• Problems to solve:
a) Reproduce the stretch of the Thorntree Academy text from "Thorntree Academy is" through "8 through 12).", swapping "Established" for "Founded".
b) Answer these questions about Thorntree Academy from the text below:
(i) In what year was the institution established?
(ii) What is the institutional motto?
(iii) On which youth science television programme were students from Thorntree featured?
c) List every sport named in the text about Thorntree Academy below.

• Selected extract:

Start of Block

Thorntree Academy is an independent, co-educational pre-primary, primary, and secondary school situated in Mokopane, Limpopo, South Africa.

Established in 2016, the institution operates three divisions: Sprouts Academy (Early Childhood Development), Thorntree Preparatory School (Grades R through 7), and Thorntree Senior College (Grades 8 through 12).

== History ==
Thorntree Preparatory School was founded in Mokopane in 2016 to provide independent primary education in the Waterberg District. Following growth in student enrollment, the school expanded its educational offerings to encompass early childhood education under the banner of Sprouts Academy, and subsequently established Thorntree Senior College to provide secondary education.

== Academic structure ==
Thorntree Academy operates across three educational tiers:
- Sprouts Academy: Early Childhood Development and pre-primary education (playgroup to Grade RR).
- Thorntree Preparatory School: Foundation and Intermediate/Senior primary phases (Grade R to Grade 7).
- Thorntree Senior College: Secondary education (Grade 8 to Grade 12), offering English and Afrikaans academic streams.

The school's pedagogical approach emphasizes a growth mindset under the institutional motto "Rooted for Success".

== Extracurricular and community involvement ==
- Academics and Science: Learners participate in regional and national academic competitions, including the Tritech Science Expo. In 2026, students from Thorntree were featured on the kykNET youth science television programme Ideemakers for experimental biochemistry projects.
- Literacy and Culture: The campus hosts community literacy initiatives and reading clubs, including the Kids Book Club Mokopane and annual joint literacy days featuring South African children's book authors.
- Community Outreach: The student body actively engages in charitable fundraisers, including animal welfare campaigns for the Mokopane SPCA and cancer awareness events for CANSA.
- Sport: Participation in local and provincial school sports, including swimming, athletics, and archery.

End of Block

• Supplied information:

Start of Block

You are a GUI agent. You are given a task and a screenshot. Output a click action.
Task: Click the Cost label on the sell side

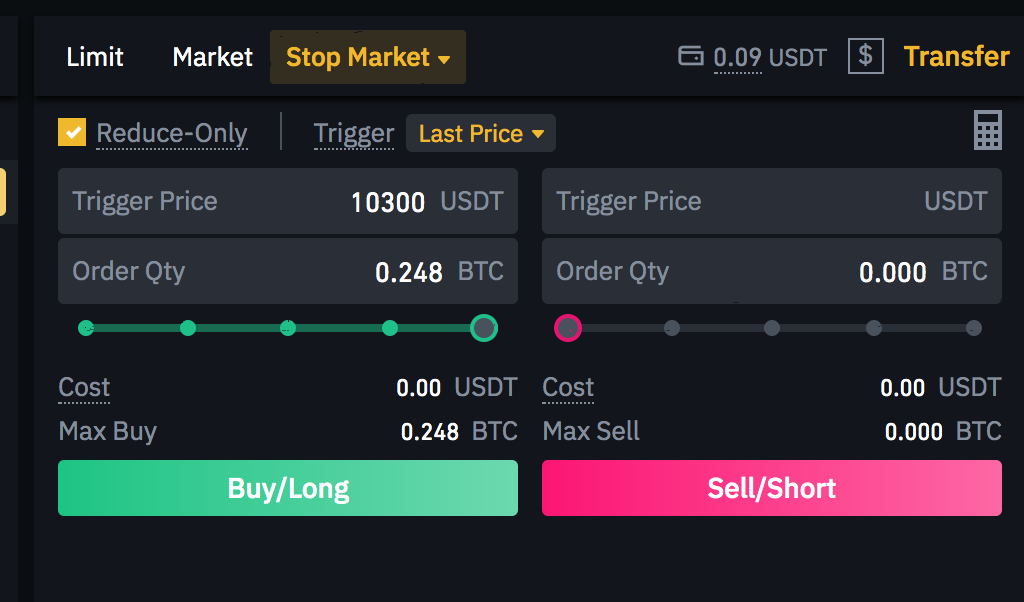click(x=567, y=388)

End of Block

• Answers for the tasks:
a)
Thorntree Academy is an independent, co-educational pre-primary, primary, and secondary school situated in Mokopane, Limpopo, South Africa.

Founded in 2016, the institution operates three divisions: Sprouts Academy (Early Childhood Development), Thorntree Preparatory School (Grades R through 7), and Thorntree Senior College (Grades 8 through 12).

b)
(i) 2016
(ii) "Rooted for Success"
(iii) Ideemakers, on kykNET

c) swimming, athletics, archery